--- STATED EXERCISE ---
Can you continue the passage on whether choosing not to prevent a crime against children is immoral, picking up right after its final sentence, not the rows?

--- EXCERPTED PASSAGE ---
○ ○ ○ ○ ○

Yes, a tyrant should be prevented from murdering children--other things being equal.
Other things are not always equal, though. Morality isn't ultimately about Absolute Law. It's about interpersonal relationships.
Yet even if his murdering is allowed to continue for a time, the goal in sight is to bring the tyrant someday to be the sort of man who will _not_ go out and murder children, but who will do good to the children instead.
That may not happen before the tyrant himself finishes dying. But whenever it is that God succeeds in redeeming the tyrant, then something will have happened quite beyond the mere prevention of his sinning by an exercise of power. (Sooner or later it will come to that as well, if the tyrant continues to insist on it--but merely preventing him from murdering someone is _not_ to save the tyrant and redeem him. That requires something more.)
Jason
Yes, raping little children is objectively wrong, and allowing people to rape little children is objectively wrong.
I know Jason will claim that it is only moral to prevent little children being raped 'when all things are equal', but I disagree.
No, it is always moral to prevent little children from being raped. You and I are going to agree on that, apparently.
A choice not to act to prevent that crime, however, isn't necessarily immoral. It depends on one's intentions for choosing not to do this.
I truly do know how difficult it can be to understand that; which is one reason I have no problem in the least respecting a disagreement against that. Especially if the disagreement is in favor of standing for what is moral.
Would you perhaps be prepared to agree that the person who chooses not to prevent that crime (or, to use your original example, chooses not to warn some parents that their children are in great danger of being murdered), _even if he has good reasons_, now shares in the responsibility of the murderer and rapist, and sooner or later _ought_ to pay somehow for allowing the crime to happen?
Just like the murderer and rapist ought, ideally, to pay--except in this hypothetical case, the person who could have prevented it actually did have good reasons not to do it. Those good reasons, even if we knew what they were and agreed they were right, still wouldn't obviate the permitter's responsibility, though, would they?
Jason
On further reflection, I correct myself: preventing little children from being raped might be amoral or even immoral, depending on the intentions of the preventer. The preventer might do it only incidentally in passing; or he might do it in order to facilitate doing something evil himself. (A simple example of the latter would be someone who yanks the rapist away so that _he_ can do the raping instead.)
This goes back to the distinction between morality and law. Law, ideally, depends on morality, but they shouldn't be identified. It isn't always easy to distinguish against them, though. (I myself, a minute ago, mistakenly identified the mere external action of prevention with morality. A very excusable mistake, perhaps, and easy to make; but technically needing correction.)
(Aside to Jon--and yes, I noticed he didn't bother to give an explanation to _his_ simple answer... {g})
Jason wrote 'Would you perhaps be prepared to agree that the person who chooses not to prevent that crime (or, to use your original example, chooses not to warn some parents that their children are in great danger of being murdered), _even if he has good reasons_, now shares in the responsibility of the murderer and rapist, and sooner or later _ought_ to pay somehow for allowing the crime to happen?'
God can easily prevent little children from being raped, so I would agree with your statement.

○ ○ ○ ○ ○

--- PROVIDED RECORDS ---

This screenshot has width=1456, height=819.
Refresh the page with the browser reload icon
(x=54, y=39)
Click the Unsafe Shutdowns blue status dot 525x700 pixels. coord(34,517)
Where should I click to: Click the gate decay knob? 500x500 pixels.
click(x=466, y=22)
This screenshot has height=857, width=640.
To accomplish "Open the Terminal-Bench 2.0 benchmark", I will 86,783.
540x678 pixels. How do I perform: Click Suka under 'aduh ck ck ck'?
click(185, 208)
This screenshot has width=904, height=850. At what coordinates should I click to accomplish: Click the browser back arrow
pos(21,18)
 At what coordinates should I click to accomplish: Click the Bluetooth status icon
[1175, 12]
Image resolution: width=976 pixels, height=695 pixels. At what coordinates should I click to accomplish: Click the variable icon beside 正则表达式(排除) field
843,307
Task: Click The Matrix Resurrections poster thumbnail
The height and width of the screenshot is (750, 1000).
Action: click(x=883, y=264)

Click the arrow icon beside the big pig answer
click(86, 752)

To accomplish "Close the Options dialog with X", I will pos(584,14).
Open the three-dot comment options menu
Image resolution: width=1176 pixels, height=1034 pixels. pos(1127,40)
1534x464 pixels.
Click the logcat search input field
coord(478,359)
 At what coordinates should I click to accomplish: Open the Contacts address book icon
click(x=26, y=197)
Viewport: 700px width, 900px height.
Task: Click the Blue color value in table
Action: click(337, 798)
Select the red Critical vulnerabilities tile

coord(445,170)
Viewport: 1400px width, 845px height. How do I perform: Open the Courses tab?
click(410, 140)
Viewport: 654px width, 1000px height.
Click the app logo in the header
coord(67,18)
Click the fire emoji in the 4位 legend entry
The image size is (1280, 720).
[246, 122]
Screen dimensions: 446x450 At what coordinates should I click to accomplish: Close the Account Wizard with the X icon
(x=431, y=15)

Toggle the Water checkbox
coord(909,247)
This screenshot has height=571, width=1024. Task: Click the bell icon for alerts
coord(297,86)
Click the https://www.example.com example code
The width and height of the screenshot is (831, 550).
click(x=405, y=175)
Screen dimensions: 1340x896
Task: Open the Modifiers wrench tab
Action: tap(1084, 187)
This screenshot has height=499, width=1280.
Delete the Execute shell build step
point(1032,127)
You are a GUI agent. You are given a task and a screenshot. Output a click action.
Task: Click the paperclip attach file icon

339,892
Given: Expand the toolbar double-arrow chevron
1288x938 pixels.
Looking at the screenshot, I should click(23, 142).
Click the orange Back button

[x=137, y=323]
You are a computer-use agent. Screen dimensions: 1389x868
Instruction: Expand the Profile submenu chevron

○ ○ ○ ○ ○

--- RESPONSE BELOW ---
I am tempted to read the phrasing of your answer, Steven, as meaning that you are willing to agree with this _because_ you are looking for some way to indict God (and/or attack a faith in Him); and my statement looks like a fine way to do that. I will charitably suppose, however, this isn't the case (since it would mean you are only primary concerned with attacking a faith, putting questions of truth in subordination to that); and only caution that your phrasing could be read that way.
Otherwise--excellent! {g} Keep in mind, I am quite willing to claim what I did, _even if the preventer (or the Preventer) had good reasons for making that choice_. And I was, of course, specifically thinking of God as the example. (Though not limited to Him.)
In other words, I am entirely willing to claim that even if God is Himself innocent of a sin of omission in actively permitting such a thing to happen, He still shares responsibility for it happening, and ought somehow to pay for it.
This is what _you_ have now agreed about, too.
I am _not_ saying you agreed that God is (in fact) innocent of a sin (of omission for instance) in such a case, or even that it is possible for Him to be innocent in allowing someone else to transgress. That's a whole other question; and one that should be entered into in principle. (I suggest the example should be something less emotionally charged than that kind of crime, however; the principles should hold true in any case, such as for instance God allowing me to defraud my employers by x-amount of time in doing something other than the work they're paying me to do.)
What I'm trying to do, is reassure you that when I claim that God continues morally good despite allowing a sinner to sin (whether me in a 'little' sin, or a child-rapist in what we might consider a 'big' sin), I am _NOT_ saying I mean that God shares no responsibility in the sin (whether the sin is mine or another's). I affirm, He does take the responsibility--and He _does_ pay for the sin (as you yourself agreed He should).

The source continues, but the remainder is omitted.